Wednesday, January 14, 2009

Goodbye, Number Six



Patrick McGoohan, the brilliant actor who starred in The Prisoner, died at age 80.
I first discovered the 1960s TV show when I was in high school. It was one of those old British programs you'd see on public television like Doctor Who or EastEnders and you'd think just how wonderful and unique they were and how nothing on American TV compared with them.
The concept for The Prisoner was pure genius: a secret agent is knocked out and wakes up in a mysterious, quaint-looking village, aptly named The Village. The prisoners and even their captors are assigned numbers and go about their confined existences monitored and scrutinized. It was more than just a show about people in a prison - larger themes were explored, such as freedom, society and submission to authority.

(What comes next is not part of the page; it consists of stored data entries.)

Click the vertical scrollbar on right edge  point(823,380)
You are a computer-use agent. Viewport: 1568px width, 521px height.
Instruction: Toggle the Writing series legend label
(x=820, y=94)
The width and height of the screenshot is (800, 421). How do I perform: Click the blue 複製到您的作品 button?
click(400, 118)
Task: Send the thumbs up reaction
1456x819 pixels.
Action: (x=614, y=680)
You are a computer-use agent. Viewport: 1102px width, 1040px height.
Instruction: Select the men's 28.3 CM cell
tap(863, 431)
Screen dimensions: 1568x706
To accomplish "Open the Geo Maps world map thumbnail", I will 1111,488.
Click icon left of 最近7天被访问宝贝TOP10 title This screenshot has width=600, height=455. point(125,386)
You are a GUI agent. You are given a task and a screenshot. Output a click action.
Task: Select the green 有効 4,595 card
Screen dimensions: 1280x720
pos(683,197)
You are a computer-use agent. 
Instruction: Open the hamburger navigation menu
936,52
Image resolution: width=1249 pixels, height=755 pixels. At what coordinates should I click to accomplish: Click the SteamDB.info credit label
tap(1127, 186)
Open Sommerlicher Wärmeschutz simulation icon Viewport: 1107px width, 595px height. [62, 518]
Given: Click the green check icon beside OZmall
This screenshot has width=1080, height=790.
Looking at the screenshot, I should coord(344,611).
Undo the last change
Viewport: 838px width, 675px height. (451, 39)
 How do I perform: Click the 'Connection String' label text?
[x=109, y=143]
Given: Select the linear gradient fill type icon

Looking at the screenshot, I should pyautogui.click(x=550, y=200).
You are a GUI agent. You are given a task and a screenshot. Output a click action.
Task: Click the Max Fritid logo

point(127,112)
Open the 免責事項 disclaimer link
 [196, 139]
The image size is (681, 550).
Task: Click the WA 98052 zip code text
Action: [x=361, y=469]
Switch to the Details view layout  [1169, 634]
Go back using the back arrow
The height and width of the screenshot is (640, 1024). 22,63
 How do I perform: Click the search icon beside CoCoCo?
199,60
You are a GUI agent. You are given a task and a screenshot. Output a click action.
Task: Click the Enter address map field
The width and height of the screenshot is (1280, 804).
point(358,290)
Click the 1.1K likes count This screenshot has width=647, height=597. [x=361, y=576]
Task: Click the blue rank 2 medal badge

McGoohan, who played the titular hero Number Six, made the show enjoyable. Leo McKern, a fine actor who portrayed McGoohan's nemesis in a few episodes also added to the series as a functionary who tried breaking Number Six's resolve.
The Prisoner's kooky surrealism was indicative of the 1960s, as were the main themes, yet the show was McGoohan's best acting work. One of my favorite episodes was "Hammer into Anvil" where Number Six drives his captor insane out of revenge for the death of a female prisoner. It shows a different Number Six, one that did not let the system break him, one where he manipulates the paranoia and distrust of authority to his advantage. I don't think any actor could have pulled off the role as great as McGoohan did, with a genteel class and unflappable elegance as a prisoner who knows he's being toyed with, but combats that with the English stiff-upper-lip attitude of soldiering on.
McGoohan's show was one of the best on TV; a dynamic portrayal of authority and society played against a warped Alice in Wonderland looking glass of The Village, roaring weather balloons and midget butlers.